— begin SELECTED PASSAGE —
A single column as a list, a list of columns as a new TinyDataFrame, a row as a dictionary, or a slice of rows as a new TinyDataFrame.

Source code in resource_tracker/tiny_data_frame.py
def __getitem__(
    self, key: Union[str, list[str], int, slice]
) -> Union[list, dict, "TinyDataFrame"]:
    """Get a single column or multiple columns or a row or a slice of rows. Can be chained.

    Args:
        key: A single column name, a list of column names, a row index, or a slice of row indexes.

    Returns:
        A single column as a list, a list of columns as a new TinyDataFrame, a row as a dictionary, or a slice of rows as a new TinyDataFrame.
    """
    # a single column
    if isinstance(key, str):
        return self._data[key]
    # multiple columns
    elif isinstance(key, list) and all(isinstance(k, str) for k in key):
        return TinyDataFrame(
            {col: self._data[col] for col in key if col in self._data}
        )
    # row index
    elif isinstance(key, int):
        return {col: self._data[col][key] for col in self.columns}
    # row indexes
    elif isinstance(key, slice):
        return TinyDataFrame({col: self._data[col][key] for col in self.columns})
    else:
        raise TypeError(f"Invalid key type: {type(key)}")

__setitem__ #

__setitem__(key, value)
— end SELECTED PASSAGE —
WHAT IS ASKED:
1. From the TinyDataFrame source excerpt, extract the text from "Source code in" up to and including "of row indexes.".
2. In the TinyDataFrame source excerpt, what exception does __getitem__ raise when the key matches none of the handled types?
— begin DATASET SECTION —
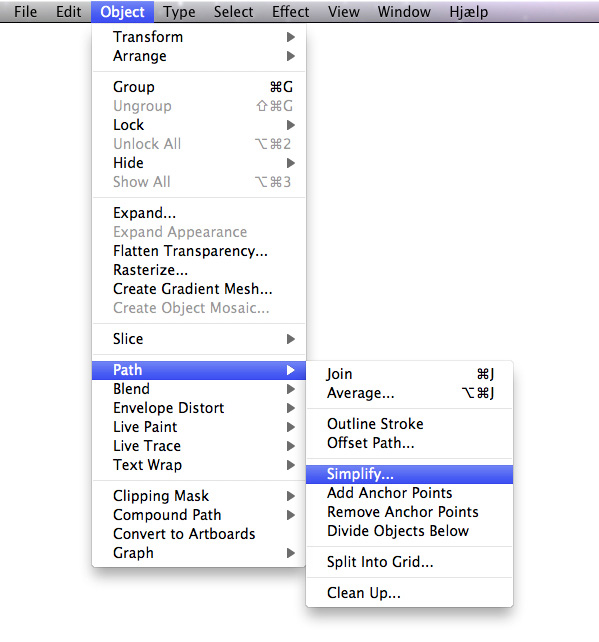The width and height of the screenshot is (599, 642).
Task: Click Average... menu entry
Action: [409, 393]
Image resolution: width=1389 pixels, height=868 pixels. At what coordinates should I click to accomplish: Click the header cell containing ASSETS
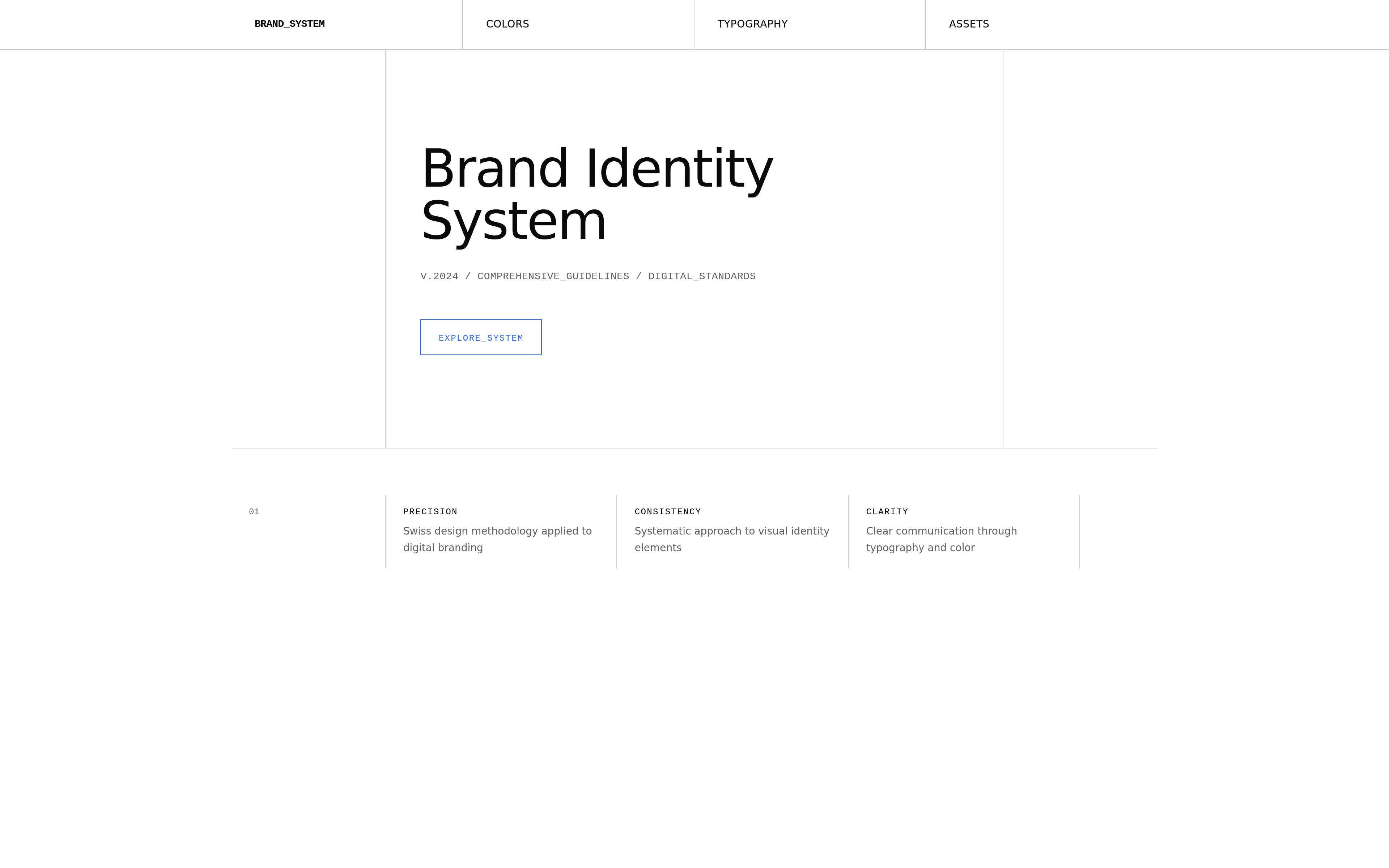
— end DATASET SECTION —
LIST OF SOLUTIONS:
1.
Source code in resource_tracker/tiny_data_frame.py
def __getitem__(
    self, key: Union[str, list[str], int, slice]
) -> Union[list, dict, "TinyDataFrame"]:
    """Get a single column or multiple columns or a row or a slice of rows. Can be chained.

    Args:
        key: A single column name, a list of column names, a row index, or a slice of row indexes.

2. It raises a TypeError reporting an invalid key type.